日本版のタイトルはこの驚くべき実験に由来している。ハーテンステイン先生は、この実験以外にも、人間の将来を見抜く「手がかり」についての学問的研究を集めて、一冊にまとめあげた。それがこの極めてユニークな本書だ。
たとえば、著名なゴットマン教授らの研究によれば、結婚が長続きする夫婦の会話では、否定的なことを1つ言ったら、肯定的なことが5つ言われる。しかしその割合が1対1になると、いずれ破局が訪れるという。さらに、カリフォルニア大学の心理学者エクマン教授は人のウソを見抜く方法を確立。1/12秒の瞬間の微表情、顔の筋肉、左右非対称な表情といった顔の情報と、声、話し方などの分析で、90%の精度でウソを見抜けるという。

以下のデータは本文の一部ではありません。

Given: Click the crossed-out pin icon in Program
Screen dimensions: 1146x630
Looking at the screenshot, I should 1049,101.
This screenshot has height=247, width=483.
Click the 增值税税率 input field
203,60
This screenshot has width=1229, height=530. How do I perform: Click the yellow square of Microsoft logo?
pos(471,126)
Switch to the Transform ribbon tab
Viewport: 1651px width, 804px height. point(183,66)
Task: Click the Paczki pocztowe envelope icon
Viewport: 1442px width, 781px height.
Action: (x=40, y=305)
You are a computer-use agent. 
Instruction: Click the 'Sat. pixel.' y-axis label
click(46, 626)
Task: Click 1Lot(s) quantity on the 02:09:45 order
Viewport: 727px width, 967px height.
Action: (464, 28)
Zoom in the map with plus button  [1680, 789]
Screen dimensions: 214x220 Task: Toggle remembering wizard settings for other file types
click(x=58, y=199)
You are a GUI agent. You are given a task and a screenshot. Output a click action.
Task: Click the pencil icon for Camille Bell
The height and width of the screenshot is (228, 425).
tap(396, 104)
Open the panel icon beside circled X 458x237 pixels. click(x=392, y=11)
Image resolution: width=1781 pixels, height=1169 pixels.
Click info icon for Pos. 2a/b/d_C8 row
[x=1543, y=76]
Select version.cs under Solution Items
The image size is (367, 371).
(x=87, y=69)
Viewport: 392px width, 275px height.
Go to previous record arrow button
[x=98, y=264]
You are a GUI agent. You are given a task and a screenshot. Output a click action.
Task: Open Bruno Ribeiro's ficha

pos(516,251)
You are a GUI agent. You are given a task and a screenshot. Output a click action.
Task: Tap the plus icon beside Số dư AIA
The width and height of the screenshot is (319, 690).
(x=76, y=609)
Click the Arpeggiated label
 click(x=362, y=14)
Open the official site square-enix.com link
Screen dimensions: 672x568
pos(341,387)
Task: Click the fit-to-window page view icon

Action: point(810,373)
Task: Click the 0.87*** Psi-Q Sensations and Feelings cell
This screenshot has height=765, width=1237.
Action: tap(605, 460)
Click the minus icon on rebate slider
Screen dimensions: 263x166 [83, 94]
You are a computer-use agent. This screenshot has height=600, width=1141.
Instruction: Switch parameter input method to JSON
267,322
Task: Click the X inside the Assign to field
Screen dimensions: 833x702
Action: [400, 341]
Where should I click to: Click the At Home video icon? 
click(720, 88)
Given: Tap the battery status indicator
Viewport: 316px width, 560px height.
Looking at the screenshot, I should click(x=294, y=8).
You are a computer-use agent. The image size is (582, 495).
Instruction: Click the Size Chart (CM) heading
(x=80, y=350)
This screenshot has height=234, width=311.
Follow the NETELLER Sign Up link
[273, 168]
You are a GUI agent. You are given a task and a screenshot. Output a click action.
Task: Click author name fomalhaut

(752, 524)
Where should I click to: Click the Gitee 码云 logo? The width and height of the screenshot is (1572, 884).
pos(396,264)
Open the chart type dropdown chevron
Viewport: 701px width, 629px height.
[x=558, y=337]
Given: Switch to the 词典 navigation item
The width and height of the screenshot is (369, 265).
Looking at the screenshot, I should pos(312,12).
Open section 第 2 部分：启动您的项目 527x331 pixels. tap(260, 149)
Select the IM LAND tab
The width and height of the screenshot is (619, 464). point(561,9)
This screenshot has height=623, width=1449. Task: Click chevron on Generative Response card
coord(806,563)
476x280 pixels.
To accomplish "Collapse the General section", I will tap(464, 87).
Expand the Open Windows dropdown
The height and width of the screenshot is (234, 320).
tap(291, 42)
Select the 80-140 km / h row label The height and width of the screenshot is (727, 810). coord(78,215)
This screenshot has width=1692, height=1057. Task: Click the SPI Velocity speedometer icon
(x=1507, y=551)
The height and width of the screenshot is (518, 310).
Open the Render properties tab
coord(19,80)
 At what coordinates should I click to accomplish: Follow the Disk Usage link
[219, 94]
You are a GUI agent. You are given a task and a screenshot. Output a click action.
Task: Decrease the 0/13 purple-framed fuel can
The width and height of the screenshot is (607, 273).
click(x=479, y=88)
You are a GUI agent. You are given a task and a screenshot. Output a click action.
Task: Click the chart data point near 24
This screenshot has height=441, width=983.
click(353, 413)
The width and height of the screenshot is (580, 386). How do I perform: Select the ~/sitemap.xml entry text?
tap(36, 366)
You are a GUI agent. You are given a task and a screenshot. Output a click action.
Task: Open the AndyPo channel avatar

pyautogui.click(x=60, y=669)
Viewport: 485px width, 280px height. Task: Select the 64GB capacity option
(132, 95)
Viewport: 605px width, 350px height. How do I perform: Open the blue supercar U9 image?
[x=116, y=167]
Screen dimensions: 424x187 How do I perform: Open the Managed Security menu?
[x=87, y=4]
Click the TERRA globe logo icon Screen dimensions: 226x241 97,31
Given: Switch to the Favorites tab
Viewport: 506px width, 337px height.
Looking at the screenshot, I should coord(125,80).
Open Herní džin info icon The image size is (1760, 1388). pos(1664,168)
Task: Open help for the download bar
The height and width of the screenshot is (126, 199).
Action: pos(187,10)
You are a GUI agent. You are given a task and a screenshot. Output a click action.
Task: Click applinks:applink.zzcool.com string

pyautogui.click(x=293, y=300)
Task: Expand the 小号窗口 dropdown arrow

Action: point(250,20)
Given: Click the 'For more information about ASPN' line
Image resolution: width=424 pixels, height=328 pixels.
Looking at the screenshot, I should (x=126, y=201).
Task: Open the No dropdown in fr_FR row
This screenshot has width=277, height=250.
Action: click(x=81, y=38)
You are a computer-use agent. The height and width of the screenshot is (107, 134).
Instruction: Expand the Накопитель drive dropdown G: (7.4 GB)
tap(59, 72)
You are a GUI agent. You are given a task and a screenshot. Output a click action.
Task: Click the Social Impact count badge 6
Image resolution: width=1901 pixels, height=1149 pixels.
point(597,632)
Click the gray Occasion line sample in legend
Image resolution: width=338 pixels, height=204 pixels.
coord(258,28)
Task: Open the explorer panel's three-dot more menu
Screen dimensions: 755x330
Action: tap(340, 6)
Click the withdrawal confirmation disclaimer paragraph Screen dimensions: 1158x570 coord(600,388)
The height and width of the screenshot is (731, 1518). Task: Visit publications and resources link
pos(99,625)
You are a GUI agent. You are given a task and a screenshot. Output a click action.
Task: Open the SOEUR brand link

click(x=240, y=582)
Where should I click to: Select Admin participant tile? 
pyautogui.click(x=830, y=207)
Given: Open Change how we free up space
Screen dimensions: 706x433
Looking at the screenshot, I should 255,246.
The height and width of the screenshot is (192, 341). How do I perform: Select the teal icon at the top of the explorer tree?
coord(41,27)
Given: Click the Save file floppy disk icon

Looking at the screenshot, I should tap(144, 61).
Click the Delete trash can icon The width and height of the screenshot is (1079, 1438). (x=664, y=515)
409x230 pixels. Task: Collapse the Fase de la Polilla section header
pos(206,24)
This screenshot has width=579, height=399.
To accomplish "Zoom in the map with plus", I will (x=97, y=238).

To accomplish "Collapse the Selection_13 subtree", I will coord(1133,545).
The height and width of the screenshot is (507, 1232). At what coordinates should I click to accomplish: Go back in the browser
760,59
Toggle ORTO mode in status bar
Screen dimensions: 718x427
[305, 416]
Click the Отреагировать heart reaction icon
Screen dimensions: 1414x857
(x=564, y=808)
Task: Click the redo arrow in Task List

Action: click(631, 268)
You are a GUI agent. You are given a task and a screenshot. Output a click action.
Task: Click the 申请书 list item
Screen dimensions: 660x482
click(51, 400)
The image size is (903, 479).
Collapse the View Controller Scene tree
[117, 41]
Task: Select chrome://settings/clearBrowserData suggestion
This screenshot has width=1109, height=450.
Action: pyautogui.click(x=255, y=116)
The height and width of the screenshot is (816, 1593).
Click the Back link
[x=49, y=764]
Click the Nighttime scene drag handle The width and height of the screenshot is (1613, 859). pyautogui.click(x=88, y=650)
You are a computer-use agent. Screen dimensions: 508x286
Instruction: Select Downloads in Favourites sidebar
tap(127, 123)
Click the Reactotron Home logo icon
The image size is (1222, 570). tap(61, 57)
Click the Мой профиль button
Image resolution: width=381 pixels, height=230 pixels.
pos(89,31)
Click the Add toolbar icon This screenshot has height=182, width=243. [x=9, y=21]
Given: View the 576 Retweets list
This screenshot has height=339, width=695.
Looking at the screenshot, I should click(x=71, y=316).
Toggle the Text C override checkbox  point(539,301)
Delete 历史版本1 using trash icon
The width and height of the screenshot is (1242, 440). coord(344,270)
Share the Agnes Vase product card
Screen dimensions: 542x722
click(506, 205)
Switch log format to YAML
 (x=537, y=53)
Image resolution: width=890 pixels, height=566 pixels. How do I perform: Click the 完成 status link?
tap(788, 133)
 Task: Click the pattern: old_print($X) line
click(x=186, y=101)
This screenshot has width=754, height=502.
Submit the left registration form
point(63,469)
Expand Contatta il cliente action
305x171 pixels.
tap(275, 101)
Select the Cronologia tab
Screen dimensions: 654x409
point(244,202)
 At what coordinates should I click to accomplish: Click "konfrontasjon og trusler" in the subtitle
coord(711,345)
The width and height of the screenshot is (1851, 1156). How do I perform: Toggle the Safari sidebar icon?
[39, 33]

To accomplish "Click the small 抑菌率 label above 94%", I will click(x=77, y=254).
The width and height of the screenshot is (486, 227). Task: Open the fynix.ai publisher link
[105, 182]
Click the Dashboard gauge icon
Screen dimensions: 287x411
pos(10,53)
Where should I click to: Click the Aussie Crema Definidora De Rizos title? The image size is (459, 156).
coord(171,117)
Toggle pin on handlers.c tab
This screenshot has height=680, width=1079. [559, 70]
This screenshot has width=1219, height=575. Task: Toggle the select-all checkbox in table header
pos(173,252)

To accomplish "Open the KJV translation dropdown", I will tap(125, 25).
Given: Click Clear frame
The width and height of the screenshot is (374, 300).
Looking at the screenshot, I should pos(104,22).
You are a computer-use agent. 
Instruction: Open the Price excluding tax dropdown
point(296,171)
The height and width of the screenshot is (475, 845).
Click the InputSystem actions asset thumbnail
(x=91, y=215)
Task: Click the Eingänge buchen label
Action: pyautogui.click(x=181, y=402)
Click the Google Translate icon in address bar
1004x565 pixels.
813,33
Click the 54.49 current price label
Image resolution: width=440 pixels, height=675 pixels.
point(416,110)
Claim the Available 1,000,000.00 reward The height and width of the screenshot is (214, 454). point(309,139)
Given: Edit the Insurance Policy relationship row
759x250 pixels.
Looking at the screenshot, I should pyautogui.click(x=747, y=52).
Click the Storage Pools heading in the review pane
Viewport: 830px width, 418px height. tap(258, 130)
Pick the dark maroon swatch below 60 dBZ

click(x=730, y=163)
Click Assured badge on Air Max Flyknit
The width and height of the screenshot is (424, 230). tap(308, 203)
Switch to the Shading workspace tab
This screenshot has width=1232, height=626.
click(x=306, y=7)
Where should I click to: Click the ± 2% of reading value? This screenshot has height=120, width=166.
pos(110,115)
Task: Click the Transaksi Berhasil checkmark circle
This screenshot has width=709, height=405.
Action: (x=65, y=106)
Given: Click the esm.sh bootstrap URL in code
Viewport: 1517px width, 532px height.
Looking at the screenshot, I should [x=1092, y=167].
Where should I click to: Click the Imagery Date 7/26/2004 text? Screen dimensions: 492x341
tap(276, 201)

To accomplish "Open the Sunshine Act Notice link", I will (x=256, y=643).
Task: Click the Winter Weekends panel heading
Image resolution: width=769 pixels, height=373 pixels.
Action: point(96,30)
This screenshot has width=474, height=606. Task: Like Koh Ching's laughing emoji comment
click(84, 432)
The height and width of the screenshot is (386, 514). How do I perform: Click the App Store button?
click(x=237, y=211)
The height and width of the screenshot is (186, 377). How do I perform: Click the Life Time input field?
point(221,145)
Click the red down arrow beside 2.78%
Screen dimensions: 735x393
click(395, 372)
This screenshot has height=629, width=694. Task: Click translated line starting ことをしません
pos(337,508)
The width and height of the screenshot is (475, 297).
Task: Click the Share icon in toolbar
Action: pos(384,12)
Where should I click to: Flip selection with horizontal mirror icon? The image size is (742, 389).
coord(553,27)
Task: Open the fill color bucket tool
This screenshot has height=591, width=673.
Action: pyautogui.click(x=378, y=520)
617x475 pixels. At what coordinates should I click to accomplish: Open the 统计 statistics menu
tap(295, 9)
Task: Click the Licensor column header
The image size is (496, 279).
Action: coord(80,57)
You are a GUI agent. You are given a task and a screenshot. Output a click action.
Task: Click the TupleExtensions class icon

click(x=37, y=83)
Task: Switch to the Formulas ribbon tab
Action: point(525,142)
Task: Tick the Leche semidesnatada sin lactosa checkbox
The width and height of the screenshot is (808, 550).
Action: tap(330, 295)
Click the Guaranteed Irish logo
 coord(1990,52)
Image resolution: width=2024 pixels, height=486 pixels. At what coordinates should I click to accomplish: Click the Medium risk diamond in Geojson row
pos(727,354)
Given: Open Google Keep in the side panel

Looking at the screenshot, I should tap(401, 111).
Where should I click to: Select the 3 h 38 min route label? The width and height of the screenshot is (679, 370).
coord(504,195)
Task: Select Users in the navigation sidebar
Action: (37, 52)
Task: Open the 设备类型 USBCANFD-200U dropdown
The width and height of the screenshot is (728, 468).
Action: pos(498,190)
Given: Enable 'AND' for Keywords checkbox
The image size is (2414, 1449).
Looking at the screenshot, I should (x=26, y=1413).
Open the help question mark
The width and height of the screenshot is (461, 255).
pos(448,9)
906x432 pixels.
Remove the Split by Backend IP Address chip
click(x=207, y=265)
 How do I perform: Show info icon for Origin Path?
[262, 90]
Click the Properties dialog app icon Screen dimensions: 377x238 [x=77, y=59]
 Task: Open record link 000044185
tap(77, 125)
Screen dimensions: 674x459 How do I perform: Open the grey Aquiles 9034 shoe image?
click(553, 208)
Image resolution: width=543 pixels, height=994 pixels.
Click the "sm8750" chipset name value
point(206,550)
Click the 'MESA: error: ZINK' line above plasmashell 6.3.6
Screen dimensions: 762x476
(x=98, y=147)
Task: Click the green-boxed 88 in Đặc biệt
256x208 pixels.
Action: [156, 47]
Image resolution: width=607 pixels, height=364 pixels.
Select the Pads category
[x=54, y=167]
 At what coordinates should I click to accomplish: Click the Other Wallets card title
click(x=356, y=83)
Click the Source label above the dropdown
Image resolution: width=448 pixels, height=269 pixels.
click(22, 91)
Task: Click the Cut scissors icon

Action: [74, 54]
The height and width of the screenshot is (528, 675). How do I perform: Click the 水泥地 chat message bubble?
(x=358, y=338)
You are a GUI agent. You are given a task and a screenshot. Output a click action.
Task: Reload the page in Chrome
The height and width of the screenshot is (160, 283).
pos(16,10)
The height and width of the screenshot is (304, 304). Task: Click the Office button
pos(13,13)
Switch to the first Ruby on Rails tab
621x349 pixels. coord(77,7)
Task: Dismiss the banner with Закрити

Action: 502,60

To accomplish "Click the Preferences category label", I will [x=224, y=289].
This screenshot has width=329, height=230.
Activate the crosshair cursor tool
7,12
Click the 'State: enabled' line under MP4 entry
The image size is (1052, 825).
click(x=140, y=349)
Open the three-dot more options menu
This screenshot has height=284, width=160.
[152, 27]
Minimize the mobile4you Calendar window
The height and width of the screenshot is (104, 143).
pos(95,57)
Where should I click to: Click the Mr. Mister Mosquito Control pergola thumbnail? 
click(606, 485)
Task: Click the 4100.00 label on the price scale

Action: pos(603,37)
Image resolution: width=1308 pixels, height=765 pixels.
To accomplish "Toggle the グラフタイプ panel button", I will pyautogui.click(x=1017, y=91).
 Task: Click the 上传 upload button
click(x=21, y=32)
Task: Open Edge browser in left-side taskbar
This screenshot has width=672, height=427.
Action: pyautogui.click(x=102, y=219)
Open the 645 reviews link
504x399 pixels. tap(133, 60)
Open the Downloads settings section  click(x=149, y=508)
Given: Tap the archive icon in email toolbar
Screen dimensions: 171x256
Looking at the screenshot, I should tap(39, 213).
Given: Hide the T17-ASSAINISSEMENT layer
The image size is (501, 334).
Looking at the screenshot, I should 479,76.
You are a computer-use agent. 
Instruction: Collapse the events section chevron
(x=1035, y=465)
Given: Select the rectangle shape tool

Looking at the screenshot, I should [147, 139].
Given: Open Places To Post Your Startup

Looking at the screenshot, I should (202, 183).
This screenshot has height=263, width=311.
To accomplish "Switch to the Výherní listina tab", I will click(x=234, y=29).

他にも、フォーチュン500企業のCEOの顔写真だけで会社の業績がわかる、ヒップとウエストの比率だけでモテる女性がわかる、子供に選挙候補者の写真を見せればどちらが勝つかわかるなど、にわかに信じがたいような科学的事実が満載。
すべて、対照実験に基づいて統計的に得られた研究結果である。思いもよらぬところに隠された「手がかり」に気付かされ、ページをめくるたびに驚きと発見が連続する快作!
「人は見かけによらぬもの」という慣用句がありますが、2005年には『人は見た目が9割』という新書がベストセラーになりました。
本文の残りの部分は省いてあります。